L'illusion de l'arbitraire du signe
La linguistique contemporaine, dans son immense majorité, admet comme une évidence le principe selon lequel la relation de la forme (« le signifiant ») au sens (« le signifié ») est arbitraire. Ce choix théorique repose sur une illusion fondée sur une certaine conception de la langue, selon laquelle l'unité significative privilégiée est le morphème (on ne voit effectivement pas de motivation naturelle à désigner spécialement par le mot nez cet appendice bien connu).

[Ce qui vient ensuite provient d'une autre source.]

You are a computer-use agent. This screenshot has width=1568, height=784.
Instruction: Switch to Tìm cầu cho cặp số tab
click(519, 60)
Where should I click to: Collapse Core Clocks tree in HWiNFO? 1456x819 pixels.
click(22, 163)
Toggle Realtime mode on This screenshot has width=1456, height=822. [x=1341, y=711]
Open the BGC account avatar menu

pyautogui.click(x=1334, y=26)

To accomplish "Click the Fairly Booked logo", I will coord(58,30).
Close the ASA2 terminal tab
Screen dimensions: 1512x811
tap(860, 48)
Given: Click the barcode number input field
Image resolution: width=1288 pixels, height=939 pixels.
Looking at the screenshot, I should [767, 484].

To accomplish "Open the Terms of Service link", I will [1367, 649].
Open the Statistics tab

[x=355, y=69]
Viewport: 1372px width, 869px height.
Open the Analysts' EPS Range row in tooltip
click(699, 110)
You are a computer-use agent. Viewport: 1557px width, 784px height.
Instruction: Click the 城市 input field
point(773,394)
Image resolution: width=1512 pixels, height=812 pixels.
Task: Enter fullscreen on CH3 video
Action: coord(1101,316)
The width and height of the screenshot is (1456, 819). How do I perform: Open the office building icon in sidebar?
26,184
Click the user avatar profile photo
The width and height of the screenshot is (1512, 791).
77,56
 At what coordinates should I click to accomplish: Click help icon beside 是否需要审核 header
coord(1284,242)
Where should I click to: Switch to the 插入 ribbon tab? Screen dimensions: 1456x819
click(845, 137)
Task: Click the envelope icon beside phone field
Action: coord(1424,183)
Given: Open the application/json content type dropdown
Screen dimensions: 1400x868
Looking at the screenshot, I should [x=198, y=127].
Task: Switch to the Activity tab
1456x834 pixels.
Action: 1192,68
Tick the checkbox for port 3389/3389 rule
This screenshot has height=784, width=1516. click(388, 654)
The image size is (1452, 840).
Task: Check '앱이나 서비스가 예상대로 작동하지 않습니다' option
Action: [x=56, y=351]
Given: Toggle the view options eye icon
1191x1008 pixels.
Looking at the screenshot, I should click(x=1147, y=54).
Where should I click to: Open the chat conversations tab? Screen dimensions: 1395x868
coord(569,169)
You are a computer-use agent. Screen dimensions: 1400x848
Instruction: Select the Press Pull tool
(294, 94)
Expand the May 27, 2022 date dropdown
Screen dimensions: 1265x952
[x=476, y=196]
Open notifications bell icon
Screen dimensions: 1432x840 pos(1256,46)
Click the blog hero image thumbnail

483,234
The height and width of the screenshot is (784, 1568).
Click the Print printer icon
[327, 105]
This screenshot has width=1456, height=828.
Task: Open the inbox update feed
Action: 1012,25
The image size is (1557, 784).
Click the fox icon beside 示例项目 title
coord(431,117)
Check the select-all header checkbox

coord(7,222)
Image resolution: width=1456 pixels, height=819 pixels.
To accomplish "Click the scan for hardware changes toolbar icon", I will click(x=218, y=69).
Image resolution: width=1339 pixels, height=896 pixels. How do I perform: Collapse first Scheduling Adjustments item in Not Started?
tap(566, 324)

Cet ouvrage démontre que l'élément minimal significatif est en réalité le trait phonétique, composante du phonème (lui-même constituant du morphème), lequel, en tant que propriété articulatoire, établit un lien naturel (donc non arbitraire) avec le signifié : ainsi, le mot nez et tous ceux qui concernent cet appendice comportent-ils le trait [nasal] et ce non seulement en français mais aussi dans la plupart des autres langues, sans qu'un lien typologique entre elles puisse être invoqué.
Là gît l'innovation de la théorie défendue ici : l'hypothèse (démontrée empiriquement) que le trait phonétique est pertinent pour représenter la structuration lexicale. Ainsi émerge un nouveau paradigme au sein des sciences du langage, fondé sur le postulat que les formes n'ont rien d'arbitraire relativement aux significations.